Task instructions:
Copy these lines word for word, starting with the line containing "You are a computer-use agent. The" and continuing through the last line, including both.

>> begin

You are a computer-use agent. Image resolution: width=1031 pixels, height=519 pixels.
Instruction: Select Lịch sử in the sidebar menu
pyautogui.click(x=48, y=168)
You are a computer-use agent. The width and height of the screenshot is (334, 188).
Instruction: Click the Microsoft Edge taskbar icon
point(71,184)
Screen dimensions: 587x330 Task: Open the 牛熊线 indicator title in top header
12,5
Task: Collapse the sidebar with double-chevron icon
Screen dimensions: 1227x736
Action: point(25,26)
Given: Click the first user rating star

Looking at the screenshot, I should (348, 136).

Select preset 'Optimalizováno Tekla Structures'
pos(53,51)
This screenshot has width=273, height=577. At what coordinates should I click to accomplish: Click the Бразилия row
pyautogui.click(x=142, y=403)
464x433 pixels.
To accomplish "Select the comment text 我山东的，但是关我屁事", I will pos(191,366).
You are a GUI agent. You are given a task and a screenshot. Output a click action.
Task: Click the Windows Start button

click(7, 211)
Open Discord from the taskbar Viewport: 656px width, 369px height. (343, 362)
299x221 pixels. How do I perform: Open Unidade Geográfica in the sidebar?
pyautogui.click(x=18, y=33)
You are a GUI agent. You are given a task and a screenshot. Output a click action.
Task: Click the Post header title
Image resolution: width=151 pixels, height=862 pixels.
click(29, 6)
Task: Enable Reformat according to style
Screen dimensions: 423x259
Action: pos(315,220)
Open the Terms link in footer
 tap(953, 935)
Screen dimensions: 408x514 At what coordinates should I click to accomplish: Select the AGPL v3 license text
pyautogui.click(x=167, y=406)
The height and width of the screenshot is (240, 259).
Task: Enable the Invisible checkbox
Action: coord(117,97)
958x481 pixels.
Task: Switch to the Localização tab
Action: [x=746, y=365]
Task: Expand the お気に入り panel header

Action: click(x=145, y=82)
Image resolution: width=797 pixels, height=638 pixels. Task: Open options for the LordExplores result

>> end

Output:
You are a computer-use agent. The width and height of the screenshot is (334, 188).
Instruction: Click the Microsoft Edge taskbar icon
point(71,184)
Screen dimensions: 587x330 Task: Open the 牛熊线 indicator title in top header
12,5
Task: Collapse the sidebar with double-chevron icon
Screen dimensions: 1227x736
Action: point(25,26)
Given: Click the first user rating star

Looking at the screenshot, I should (348, 136).

Select preset 'Optimalizováno Tekla Structures'
pos(53,51)
This screenshot has width=273, height=577. At what coordinates should I click to accomplish: Click the Бразилия row
pyautogui.click(x=142, y=403)
464x433 pixels.
To accomplish "Select the comment text 我山东的，但是关我屁事", I will pos(191,366).
You are a GUI agent. You are given a task and a screenshot. Output a click action.
Task: Click the Windows Start button

click(7, 211)
Open Discord from the taskbar Viewport: 656px width, 369px height. (343, 362)
299x221 pixels. How do I perform: Open Unidade Geográfica in the sidebar?
pyautogui.click(x=18, y=33)
You are a GUI agent. You are given a task and a screenshot. Output a click action.
Task: Click the Post header title
Image resolution: width=151 pixels, height=862 pixels.
click(29, 6)
Task: Enable Reformat according to style
Screen dimensions: 423x259
Action: pos(315,220)
Open the Terms link in footer
 tap(953, 935)
Screen dimensions: 408x514 At what coordinates should I click to accomplish: Select the AGPL v3 license text
pyautogui.click(x=167, y=406)
The height and width of the screenshot is (240, 259).
Task: Enable the Invisible checkbox
Action: coord(117,97)
958x481 pixels.
Task: Switch to the Localização tab
Action: [x=746, y=365]
Task: Expand the お気に入り panel header

Action: click(x=145, y=82)
Image resolution: width=797 pixels, height=638 pixels. Task: Open options for the LordExplores result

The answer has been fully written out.